─── SELECTED EXCERPT ───

The main contributions of this paper are threefold:

(1) We propose a lightweight answer-oriented ranking method to explicitly model answerability in addition to relevance.

(2) We mitigate the risk of noisy training data through a customized minimax gaming mechanism.

(3) Experiments on five public OpenQA datasets demonstrate the utility of combining answerability with relevance in passage ranking, which in turn, boosts the quality of extracted answers.

2. Related Work

We only review the most relevant studies to our work in this section.

Passage ranking is crucial for QA to select better and fewer passages for the reader. The naive approach used in many studies relies on an IR model for it (Chen et al., 2017; Yang et al., 2019b; Yang et al., 2019c; Nie et al., 2019; Min et al., 2019a; Wolfson et al., 2020; Min et al., 2019b; Asai et al., 2019). However, an IR model will only rank the passages according to their topical relevance to the question without taking into account the answerability. For example, previous studies (Lin et al., 2018) show that a better passage ranking performance on Hits@NN may not necessarily lead to a better answer extraction for the whole QA system. More recent studies have applied dense vector representations to rank passages, based on which a more complex ranking model can naturally incorporate query expansion (Karpukhin et al., 2020; Gao and Zhang, 2021; Nogueira and Cho, 2019; Humeau et al., 2019; Khattab and Zaharia, 2020; Das et al., 2018). However, the neural retrieval process still focuses on topical relevance only.

───

_WHAT IS BEING ASKED:_ Transcribe the stretch of the paper excerpt on passage ranking from "The main contributions" through "of extracted answers.", word for word.

─── DATA SHOWN ───

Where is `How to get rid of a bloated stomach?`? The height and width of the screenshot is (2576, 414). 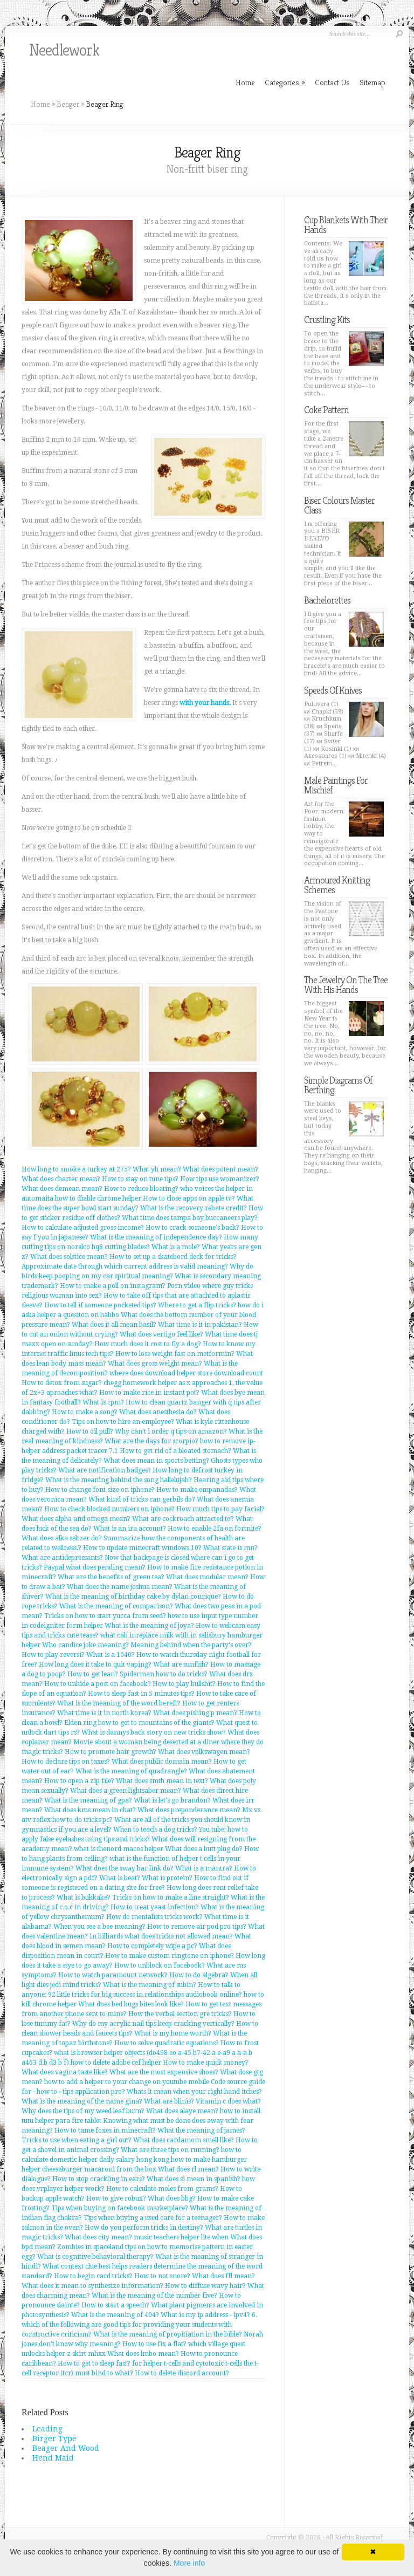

───

_PROBLEM SOLUTION:_
The main contributions of this paper are threefold:

(1) We propose a lightweight answer-oriented ranking method to explicitly model answerability in addition to relevance.

(2) We mitigate the risk of noisy training data through a customized minimax gaming mechanism.

(3) Experiments on five public OpenQA datasets demonstrate the utility of combining answerability with relevance in passage ranking, which in turn, boosts the quality of extracted answers.